Angra dos Reis no centro do debate da redistribuição dos royalties do petróleo
A deputada estadual Célia Jordão participou, nesta terça (28), de audiência pública da Comissão de Orçamento da Alerj que debateu o impacto da redistribuição.
No próximo dia 6 de maio, o Supremo Tribunal Federal (STF) deve julgar a lei, considerada por autoridades do estado como prejudicial ao Rio de Janeiro. "A redistribuição dos royalties trará um prejuízo histórico para o desenvolvimento do nosso estado, que é o maior produtor do Brasil. Não podemos aceitar esse duro golpe contra a saúde fiscal do RJ, com uma perda bilionária que pode comprometer serviços essenciais à população", afirmou a deputada.
Nesta segunda (27), a parlamentar esteve também na sede da Procuradoria-Geral do Estado, debatendo o engajamento necessário para garantir que os estados produtores de petróleo não sejam prejudicados. Ela considera a lei inconstitucional.
Angra no centro do debate
Presidente da Comissão de Indústria Naval e Offshore da Alerj, Célia Jordão destacou a importância dos royalties, especialmente para o município de Angra dos Reis. "Nos três primeiros meses de 2026, os royalties de petróleo representaram uma receita de mais de R$ 86 milhões para Angra.

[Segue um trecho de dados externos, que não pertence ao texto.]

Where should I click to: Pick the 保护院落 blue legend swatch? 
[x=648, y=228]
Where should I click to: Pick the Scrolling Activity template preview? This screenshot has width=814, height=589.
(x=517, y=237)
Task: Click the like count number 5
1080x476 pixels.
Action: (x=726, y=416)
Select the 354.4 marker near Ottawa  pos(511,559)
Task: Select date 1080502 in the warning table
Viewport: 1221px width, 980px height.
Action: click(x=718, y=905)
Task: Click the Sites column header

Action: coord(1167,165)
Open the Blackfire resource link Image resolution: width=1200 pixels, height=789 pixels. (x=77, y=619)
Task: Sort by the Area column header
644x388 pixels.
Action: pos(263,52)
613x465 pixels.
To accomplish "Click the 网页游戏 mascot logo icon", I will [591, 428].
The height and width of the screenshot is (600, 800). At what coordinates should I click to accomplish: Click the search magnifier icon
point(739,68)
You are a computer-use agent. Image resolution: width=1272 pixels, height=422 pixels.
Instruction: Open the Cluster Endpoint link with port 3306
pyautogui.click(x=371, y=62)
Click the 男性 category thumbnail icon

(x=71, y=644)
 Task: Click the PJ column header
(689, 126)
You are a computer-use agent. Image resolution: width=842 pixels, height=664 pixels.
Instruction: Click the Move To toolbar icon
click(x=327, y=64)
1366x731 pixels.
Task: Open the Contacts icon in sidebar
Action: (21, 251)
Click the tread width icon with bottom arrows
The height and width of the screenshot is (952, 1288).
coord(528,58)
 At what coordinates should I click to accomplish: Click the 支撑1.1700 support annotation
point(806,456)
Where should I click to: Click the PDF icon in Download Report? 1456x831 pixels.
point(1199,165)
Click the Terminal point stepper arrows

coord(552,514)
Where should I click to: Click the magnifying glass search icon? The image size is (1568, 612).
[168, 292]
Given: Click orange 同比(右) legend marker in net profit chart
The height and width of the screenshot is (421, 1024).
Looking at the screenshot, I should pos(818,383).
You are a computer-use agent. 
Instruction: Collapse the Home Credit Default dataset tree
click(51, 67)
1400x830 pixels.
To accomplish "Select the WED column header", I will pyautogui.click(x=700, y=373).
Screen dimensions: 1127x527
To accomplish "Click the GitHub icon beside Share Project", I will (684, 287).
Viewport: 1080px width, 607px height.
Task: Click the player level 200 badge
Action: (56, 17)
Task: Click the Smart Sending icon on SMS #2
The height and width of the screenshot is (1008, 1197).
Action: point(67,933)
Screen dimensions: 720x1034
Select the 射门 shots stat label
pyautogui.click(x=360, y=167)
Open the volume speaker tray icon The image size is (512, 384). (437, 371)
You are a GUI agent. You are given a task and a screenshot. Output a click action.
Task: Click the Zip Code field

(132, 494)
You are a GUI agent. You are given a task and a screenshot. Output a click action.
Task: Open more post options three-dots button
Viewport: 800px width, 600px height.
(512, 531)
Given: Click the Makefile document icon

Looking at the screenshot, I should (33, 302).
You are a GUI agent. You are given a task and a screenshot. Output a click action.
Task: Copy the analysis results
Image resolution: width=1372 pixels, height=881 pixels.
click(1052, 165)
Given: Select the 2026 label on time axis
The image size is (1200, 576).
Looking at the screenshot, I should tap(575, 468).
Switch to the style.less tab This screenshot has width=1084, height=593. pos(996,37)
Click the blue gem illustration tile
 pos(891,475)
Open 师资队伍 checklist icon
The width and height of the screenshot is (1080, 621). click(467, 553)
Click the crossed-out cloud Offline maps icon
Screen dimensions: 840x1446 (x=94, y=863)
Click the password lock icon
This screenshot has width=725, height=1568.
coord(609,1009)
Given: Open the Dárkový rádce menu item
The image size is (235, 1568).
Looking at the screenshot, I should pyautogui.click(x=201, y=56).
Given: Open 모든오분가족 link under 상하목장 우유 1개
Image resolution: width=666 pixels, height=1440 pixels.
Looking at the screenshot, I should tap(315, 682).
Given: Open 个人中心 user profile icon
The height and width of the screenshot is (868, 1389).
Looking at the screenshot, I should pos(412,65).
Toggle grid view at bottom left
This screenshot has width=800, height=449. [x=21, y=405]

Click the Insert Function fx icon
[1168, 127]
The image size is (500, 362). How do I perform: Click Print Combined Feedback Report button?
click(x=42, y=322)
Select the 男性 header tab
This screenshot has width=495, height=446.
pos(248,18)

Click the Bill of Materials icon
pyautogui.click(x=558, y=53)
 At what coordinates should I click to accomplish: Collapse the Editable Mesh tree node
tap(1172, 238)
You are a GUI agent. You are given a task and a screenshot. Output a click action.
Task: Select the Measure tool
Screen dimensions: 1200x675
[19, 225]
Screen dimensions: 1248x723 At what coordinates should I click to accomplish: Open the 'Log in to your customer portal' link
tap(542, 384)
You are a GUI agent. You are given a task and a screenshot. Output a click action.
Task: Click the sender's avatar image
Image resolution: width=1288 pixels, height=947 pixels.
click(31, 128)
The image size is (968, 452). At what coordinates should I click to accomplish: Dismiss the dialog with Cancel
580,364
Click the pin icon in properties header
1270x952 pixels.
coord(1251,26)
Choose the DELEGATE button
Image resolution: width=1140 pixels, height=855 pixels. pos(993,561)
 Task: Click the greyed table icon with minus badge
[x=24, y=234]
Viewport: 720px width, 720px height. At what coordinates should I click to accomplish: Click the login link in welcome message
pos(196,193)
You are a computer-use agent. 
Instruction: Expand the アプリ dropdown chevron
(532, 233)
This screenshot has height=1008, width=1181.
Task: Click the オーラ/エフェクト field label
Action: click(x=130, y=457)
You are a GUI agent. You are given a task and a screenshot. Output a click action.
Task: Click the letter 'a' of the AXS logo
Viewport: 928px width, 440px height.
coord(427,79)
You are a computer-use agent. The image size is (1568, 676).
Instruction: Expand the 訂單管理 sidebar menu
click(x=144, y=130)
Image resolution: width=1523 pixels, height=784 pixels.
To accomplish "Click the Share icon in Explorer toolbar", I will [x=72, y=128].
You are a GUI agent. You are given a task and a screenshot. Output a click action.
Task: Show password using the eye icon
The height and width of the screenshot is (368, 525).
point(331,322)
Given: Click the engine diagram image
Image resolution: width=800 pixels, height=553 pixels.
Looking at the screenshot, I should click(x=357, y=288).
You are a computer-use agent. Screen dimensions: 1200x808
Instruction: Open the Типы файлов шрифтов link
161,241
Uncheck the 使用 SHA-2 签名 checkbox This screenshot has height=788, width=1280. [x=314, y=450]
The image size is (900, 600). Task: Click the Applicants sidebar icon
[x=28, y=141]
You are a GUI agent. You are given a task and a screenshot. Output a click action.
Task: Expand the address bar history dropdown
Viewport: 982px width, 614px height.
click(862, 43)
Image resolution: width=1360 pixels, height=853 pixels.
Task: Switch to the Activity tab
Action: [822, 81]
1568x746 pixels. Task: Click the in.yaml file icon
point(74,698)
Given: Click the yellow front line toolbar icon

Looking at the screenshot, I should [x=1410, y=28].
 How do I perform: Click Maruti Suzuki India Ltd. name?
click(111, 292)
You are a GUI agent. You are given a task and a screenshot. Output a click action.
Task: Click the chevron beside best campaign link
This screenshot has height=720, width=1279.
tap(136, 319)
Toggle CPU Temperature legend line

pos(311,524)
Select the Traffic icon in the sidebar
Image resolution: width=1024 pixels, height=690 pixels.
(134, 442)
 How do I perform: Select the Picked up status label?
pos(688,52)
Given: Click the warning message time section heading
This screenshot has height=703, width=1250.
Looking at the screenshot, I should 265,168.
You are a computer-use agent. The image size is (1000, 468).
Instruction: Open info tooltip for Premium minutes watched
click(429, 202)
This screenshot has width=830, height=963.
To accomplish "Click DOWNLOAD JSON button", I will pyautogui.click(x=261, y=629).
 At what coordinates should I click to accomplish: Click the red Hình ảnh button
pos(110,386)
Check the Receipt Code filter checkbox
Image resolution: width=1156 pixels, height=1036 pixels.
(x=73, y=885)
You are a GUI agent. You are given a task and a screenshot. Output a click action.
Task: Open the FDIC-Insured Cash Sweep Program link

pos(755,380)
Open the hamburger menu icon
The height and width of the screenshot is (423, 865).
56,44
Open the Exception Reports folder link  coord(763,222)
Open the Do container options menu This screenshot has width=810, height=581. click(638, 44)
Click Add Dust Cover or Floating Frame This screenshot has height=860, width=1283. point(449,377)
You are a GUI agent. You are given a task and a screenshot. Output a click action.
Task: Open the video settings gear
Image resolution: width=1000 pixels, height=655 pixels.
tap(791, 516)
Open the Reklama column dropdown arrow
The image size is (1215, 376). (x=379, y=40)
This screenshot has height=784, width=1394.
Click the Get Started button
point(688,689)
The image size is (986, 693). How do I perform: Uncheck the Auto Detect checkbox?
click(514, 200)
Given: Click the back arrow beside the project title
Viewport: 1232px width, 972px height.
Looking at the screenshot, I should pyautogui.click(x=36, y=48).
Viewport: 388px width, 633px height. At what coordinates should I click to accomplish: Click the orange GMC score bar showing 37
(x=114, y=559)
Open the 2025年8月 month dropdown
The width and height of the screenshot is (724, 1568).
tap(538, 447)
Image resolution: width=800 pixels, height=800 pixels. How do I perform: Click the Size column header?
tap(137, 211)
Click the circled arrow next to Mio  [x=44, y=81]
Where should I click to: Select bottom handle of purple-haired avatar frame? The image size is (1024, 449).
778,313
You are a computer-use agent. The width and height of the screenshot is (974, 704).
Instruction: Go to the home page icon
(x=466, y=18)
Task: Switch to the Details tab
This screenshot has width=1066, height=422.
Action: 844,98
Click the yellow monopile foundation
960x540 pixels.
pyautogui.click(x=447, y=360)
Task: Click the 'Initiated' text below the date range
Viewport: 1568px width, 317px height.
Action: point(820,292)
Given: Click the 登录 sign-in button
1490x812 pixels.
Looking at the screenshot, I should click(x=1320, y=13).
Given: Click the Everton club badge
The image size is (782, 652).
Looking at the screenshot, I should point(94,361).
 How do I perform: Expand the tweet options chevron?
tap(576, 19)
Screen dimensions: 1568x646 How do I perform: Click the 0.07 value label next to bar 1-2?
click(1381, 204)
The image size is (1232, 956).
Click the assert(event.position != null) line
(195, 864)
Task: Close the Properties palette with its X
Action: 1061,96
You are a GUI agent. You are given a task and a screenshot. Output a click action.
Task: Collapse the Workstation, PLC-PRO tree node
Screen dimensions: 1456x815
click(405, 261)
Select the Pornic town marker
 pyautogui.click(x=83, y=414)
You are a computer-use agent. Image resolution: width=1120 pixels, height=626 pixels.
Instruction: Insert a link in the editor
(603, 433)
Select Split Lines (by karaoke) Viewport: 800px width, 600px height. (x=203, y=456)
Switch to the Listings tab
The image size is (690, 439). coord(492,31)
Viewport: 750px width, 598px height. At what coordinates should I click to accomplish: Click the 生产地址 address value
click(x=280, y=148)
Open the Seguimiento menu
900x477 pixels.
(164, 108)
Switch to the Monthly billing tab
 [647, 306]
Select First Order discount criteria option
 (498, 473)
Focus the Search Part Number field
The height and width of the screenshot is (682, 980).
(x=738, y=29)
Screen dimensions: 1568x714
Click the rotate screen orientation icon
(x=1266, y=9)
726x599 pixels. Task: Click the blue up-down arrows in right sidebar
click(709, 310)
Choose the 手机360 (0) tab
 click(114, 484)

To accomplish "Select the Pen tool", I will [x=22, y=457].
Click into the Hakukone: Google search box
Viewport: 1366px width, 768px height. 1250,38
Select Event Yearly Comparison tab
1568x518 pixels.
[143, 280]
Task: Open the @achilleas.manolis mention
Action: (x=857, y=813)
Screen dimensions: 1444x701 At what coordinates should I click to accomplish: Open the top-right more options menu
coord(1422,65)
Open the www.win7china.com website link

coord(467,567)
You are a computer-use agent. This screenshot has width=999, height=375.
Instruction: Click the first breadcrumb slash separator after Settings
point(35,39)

Em 2025, fechou com cerca de R$ 321 milhões. Esses valores foram investidos em áreas fundamentais, como saúde e educação, segurança e infraestrutura urbana, incluindo contenção de encostas, já que o município sofre com as chuvas", afirmou.
Outro ponto ressaltado é o impacto ambiental. Parte da zona principal de produção de petróleo, Angra mantém em média 30 navios petroleiros fundeados na Baía da Ilha Grande, aguardando para fazer o transbordo do petróleo. O risco ambiental é real e atinge diretamente as cidades produtoras.
Por esses aspectos, a deputada classificou como "grande injustiça e irresponsabilidade" uma eventual validação da lei de redistribuição pelo STF.
No encerramento da audiência pública, representantes do estado do Rio de Janeiro elaboraram um manifesto a ser enviado à Corte, defendendo a preservação da natureza compensatória dos royalties, o resguardo dos direitos dos entes produtores e a estabilidade jurídica necessária ao equilíbrio federativo e ao desenvolvimento nacional.